▶ Work request
Output every record below precisely as it is written.

Dataset entries:

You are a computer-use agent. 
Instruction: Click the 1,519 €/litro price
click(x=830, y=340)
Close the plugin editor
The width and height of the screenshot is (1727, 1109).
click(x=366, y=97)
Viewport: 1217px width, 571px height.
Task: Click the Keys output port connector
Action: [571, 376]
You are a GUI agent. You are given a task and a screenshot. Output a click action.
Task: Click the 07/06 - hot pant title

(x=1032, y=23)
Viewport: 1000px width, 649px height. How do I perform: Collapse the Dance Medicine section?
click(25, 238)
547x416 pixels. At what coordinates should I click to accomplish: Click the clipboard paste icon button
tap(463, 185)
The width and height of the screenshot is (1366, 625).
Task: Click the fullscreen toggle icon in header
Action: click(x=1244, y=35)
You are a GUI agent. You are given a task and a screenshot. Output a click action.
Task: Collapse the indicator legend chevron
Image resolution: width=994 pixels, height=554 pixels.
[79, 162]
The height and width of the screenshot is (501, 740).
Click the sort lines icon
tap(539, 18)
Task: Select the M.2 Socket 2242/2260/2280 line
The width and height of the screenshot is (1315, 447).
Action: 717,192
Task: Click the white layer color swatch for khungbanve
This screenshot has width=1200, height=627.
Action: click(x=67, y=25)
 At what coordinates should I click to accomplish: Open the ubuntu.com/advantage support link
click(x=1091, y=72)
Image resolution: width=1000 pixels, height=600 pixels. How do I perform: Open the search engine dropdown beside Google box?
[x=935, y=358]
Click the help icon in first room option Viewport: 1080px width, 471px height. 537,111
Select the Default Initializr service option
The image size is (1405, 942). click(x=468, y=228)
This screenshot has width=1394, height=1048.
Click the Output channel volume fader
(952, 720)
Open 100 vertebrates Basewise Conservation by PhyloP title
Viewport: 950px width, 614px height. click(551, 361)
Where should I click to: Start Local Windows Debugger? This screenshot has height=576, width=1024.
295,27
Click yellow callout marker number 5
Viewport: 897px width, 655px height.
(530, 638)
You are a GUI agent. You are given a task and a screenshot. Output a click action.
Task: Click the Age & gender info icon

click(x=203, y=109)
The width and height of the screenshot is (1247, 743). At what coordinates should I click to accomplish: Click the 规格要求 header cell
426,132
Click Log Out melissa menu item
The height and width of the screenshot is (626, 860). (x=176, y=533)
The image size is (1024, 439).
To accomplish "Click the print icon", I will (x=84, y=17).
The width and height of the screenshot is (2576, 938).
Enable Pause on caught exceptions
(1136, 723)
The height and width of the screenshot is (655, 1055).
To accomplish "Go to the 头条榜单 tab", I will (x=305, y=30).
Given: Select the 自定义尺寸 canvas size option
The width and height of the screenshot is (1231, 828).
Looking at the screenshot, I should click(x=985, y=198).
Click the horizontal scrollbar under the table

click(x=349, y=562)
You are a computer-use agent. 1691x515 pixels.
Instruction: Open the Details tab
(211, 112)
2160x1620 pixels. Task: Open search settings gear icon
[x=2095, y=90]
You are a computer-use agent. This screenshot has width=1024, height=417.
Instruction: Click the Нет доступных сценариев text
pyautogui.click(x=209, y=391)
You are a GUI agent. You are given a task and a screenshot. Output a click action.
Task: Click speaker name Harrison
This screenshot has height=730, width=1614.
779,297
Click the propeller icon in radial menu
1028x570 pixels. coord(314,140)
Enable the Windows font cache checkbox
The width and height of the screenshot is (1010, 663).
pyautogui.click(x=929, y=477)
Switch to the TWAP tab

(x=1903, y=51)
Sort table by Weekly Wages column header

▶ Solved exercise
You are a computer-use agent. 
Instruction: Click the 1,519 €/litro price
click(x=830, y=340)
Close the plugin editor
The width and height of the screenshot is (1727, 1109).
click(x=366, y=97)
Viewport: 1217px width, 571px height.
Task: Click the Keys output port connector
Action: [571, 376]
You are a GUI agent. You are given a task and a screenshot. Output a click action.
Task: Click the 07/06 - hot pant title

(x=1032, y=23)
Viewport: 1000px width, 649px height. How do I perform: Collapse the Dance Medicine section?
click(25, 238)
547x416 pixels. At what coordinates should I click to accomplish: Click the clipboard paste icon button
tap(463, 185)
The width and height of the screenshot is (1366, 625).
Task: Click the fullscreen toggle icon in header
Action: click(x=1244, y=35)
You are a GUI agent. You are given a task and a screenshot. Output a click action.
Task: Collapse the indicator legend chevron
Image resolution: width=994 pixels, height=554 pixels.
[79, 162]
The height and width of the screenshot is (501, 740).
Click the sort lines icon
tap(539, 18)
Task: Select the M.2 Socket 2242/2260/2280 line
The width and height of the screenshot is (1315, 447).
Action: 717,192
Task: Click the white layer color swatch for khungbanve
This screenshot has width=1200, height=627.
Action: click(x=67, y=25)
 At what coordinates should I click to accomplish: Open the ubuntu.com/advantage support link
click(x=1091, y=72)
Image resolution: width=1000 pixels, height=600 pixels. How do I perform: Open the search engine dropdown beside Google box?
[x=935, y=358]
Click the help icon in first room option Viewport: 1080px width, 471px height. 537,111
Select the Default Initializr service option
The image size is (1405, 942). click(x=468, y=228)
This screenshot has width=1394, height=1048.
Click the Output channel volume fader
(952, 720)
Open 100 vertebrates Basewise Conservation by PhyloP title
Viewport: 950px width, 614px height. click(551, 361)
Where should I click to: Start Local Windows Debugger? This screenshot has height=576, width=1024.
295,27
Click yellow callout marker number 5
Viewport: 897px width, 655px height.
(530, 638)
You are a GUI agent. You are given a task and a screenshot. Output a click action.
Task: Click the Age & gender info icon

click(x=203, y=109)
The width and height of the screenshot is (1247, 743). At what coordinates should I click to accomplish: Click the 规格要求 header cell
426,132
Click Log Out melissa menu item
The height and width of the screenshot is (626, 860). (x=176, y=533)
The image size is (1024, 439).
To accomplish "Click the print icon", I will (x=84, y=17).
The width and height of the screenshot is (2576, 938).
Enable Pause on caught exceptions
(1136, 723)
The height and width of the screenshot is (655, 1055).
To accomplish "Go to the 头条榜单 tab", I will (x=305, y=30).
Given: Select the 自定义尺寸 canvas size option
The width and height of the screenshot is (1231, 828).
Looking at the screenshot, I should click(x=985, y=198).
Click the horizontal scrollbar under the table

click(x=349, y=562)
You are a computer-use agent. 1691x515 pixels.
Instruction: Open the Details tab
(211, 112)
2160x1620 pixels. Task: Open search settings gear icon
[x=2095, y=90]
You are a computer-use agent. This screenshot has width=1024, height=417.
Instruction: Click the Нет доступных сценариев text
pyautogui.click(x=209, y=391)
You are a GUI agent. You are given a task and a screenshot. Output a click action.
Task: Click speaker name Harrison
This screenshot has height=730, width=1614.
779,297
Click the propeller icon in radial menu
1028x570 pixels. coord(314,140)
Enable the Windows font cache checkbox
The width and height of the screenshot is (1010, 663).
pyautogui.click(x=929, y=477)
Switch to the TWAP tab

(x=1903, y=51)
Sort table by Weekly Wages column header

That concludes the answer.